# Aim 1:
Reproduce the article on IBM's patent pledge word for word.

IBM has announced that it will choose not to enforce 500 patents that it holds for code that is used in many open-source applications and environments. From today’s Wall Street Journal (subscription required):
The technology company announced today a pledge that it hopes will establish a sort of “patent commons” on which open-source software developers can base their code.
The pledge amounts to a promise that IBM, one of the staunchest backers of the Linux operating system among major computer makers, won’t enforce any of 500 designated patents against makers of open-source software. IBM has promoted Linux in part to blunt the dominance of Microsoft Corp. as it has tried to spread its operating systems to the corporate-computing world.
“We think this is a radical idea and we hope others follow in our footsteps and add to this,” says John E. Kelly, an IBM senior vice president.
Dr. Kelly says IBM hopes that the pledge will spur collaborative work by open-source developers, effectively turning over problems to a broad platform of volunteer minds and augmenting work done by IBM’s own developers. The patents represent a small fraction of IBM’s giant intellectual-property portfolio.
Stuart F. Cohen, chief executive officer of the Open Source Development Labs, says he hopes the pledge will encourage others. “I could see us getting to 10 or 15 companies with a thousand or more patents in this commons,” Mr. Cohen said. “There definitely are some patents there that will be of value.” Open Source Development Labs, an association of which IBM and other tech heavyweights are members, is home to Linus Torvalds, the creator of Linux.
Users of open-source programs have worried that such code, which is usually pieced together from a variety of disparate contributors, might infringe one of the countless thousands of patents granted on software. A company, Open Source Risk Management, has even sprung up to sell insurance to open-source users worried that they could be sued for patent infringement.
And according to Linux World,
The IBM plan, announced late yesterday, is to donate the 500 patents for free use by software developers – a move which Reuters immediately reported as “marking a major shift of intellectual property strategy for the world’s top computer maker and a challenge to the high-tech industry.”
Jim Stallings, IBM’s vice president in charge of intellectual property, said in an interview – Reuters added -that the move was meant to encourage other companies to unlock patent portfolios in order to spur technological innovation.

# Aim 2:
List every line of the records that contains the string "This".

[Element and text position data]
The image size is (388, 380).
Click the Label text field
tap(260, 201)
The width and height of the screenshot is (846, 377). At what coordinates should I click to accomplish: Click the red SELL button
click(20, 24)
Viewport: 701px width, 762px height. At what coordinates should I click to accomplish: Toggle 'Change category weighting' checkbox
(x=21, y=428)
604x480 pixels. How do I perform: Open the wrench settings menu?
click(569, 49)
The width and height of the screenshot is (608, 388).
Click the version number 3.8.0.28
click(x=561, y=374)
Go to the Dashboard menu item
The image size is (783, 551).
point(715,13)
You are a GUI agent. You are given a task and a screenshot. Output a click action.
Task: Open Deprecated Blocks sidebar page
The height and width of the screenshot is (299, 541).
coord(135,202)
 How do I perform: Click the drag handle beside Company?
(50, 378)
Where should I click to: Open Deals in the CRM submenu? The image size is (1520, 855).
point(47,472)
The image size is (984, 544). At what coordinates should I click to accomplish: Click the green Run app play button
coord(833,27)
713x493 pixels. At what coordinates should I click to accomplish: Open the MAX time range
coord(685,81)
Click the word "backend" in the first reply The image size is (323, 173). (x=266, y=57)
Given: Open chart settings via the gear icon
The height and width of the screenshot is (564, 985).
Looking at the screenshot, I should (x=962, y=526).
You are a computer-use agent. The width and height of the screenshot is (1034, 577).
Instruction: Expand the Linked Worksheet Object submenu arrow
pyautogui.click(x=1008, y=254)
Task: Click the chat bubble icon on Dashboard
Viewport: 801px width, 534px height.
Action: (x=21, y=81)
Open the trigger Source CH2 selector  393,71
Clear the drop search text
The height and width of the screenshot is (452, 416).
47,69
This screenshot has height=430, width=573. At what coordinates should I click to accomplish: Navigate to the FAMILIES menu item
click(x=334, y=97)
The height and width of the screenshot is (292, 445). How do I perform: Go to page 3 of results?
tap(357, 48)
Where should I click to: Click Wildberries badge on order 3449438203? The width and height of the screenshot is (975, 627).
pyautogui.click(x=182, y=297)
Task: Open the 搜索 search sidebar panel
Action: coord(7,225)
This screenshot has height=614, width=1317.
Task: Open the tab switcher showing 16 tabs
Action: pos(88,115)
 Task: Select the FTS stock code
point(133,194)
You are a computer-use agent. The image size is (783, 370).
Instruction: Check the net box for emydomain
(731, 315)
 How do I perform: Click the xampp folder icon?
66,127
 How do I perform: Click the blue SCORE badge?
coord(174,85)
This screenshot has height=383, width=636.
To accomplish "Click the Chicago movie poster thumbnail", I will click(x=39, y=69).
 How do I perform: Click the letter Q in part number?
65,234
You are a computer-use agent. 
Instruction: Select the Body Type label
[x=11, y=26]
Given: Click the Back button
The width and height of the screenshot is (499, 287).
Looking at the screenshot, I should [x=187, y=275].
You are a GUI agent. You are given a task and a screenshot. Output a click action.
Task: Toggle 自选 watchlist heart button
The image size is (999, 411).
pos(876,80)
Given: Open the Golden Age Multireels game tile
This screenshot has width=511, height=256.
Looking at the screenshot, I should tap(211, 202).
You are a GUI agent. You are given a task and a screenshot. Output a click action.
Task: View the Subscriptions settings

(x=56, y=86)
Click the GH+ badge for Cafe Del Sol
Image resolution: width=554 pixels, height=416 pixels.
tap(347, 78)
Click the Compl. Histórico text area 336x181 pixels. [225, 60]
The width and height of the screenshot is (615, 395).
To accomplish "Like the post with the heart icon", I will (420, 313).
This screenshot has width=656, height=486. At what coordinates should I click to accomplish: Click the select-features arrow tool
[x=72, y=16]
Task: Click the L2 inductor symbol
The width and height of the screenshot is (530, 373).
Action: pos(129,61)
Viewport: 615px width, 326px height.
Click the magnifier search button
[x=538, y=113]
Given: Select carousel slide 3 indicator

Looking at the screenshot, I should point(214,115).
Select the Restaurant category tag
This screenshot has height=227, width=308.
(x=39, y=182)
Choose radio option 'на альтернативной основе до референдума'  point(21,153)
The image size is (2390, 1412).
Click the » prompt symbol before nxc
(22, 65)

# Full answer 1:
IBM has announced that it will choose not to enforce 500 patents that it holds for code that is used in many open-source applications and environments. From today’s Wall Street Journal (subscription required):
The technology company announced today a pledge that it hopes will establish a sort of “patent commons” on which open-source software developers can base their code.
The pledge amounts to a promise that IBM, one of the staunchest backers of the Linux operating system among major computer makers, won’t enforce any of 500 designated patents against makers of open-source software. IBM has promoted Linux in part to blunt the dominance of Microsoft Corp. as it has tried to spread its operating systems to the corporate-computing world.
“We think this is a radical idea and we hope others follow in our footsteps and add to this,” says John E. Kelly, an IBM senior vice president.
Dr. Kelly says IBM hopes that the pledge will spur collaborative work by open-source developers, effectively turning over problems to a broad platform of volunteer minds and augmenting work done by IBM’s own developers. The patents represent a small fraction of IBM’s giant intellectual-property portfolio.
Stuart F. Cohen, chief executive officer of the Open Source Development Labs, says he hopes the pledge will encourage others. “I could see us getting to 10 or 15 companies with a thousand or more patents in this commons,” Mr. Cohen said. “There definitely are some patents there that will be of value.” Open Source Development Labs, an association of which IBM and other tech heavyweights are members, is home to Linus Torvalds, the creator of Linux.
Users of open-source programs have worried that such code, which is usually pieced together from a variety of disparate contributors, might infringe one of the countless thousands of patents granted on software. A company, Open Source Risk Management, has even sprung up to sell insurance to open-source users worried that they could be sued for patent infringement.
And according to Linux World,
The IBM plan, announced late yesterday, is to donate the 500 patents for free use by software developers – a move which Reuters immediately reported as “marking a major shift of intellectual property strategy for the world’s top computer maker and a challenge to the high-tech industry.”
Jim Stallings, IBM’s vice president in charge of intellectual property, said in an interview – Reuters added -that the move was meant to encourage other companies to unlock patent portfolios in order to spur technological innovation.

# Full answer 2:
This screenshot has height=430, width=573. At what coordinates should I click to accomplish: Navigate to the FAMILIES menu item
This screenshot has height=614, width=1317.
This screenshot has height=383, width=636.
This screenshot has width=511, height=256.
This screenshot has width=656, height=486. At what coordinates should I click to accomplish: Click the select-features arrow tool
This screenshot has height=227, width=308.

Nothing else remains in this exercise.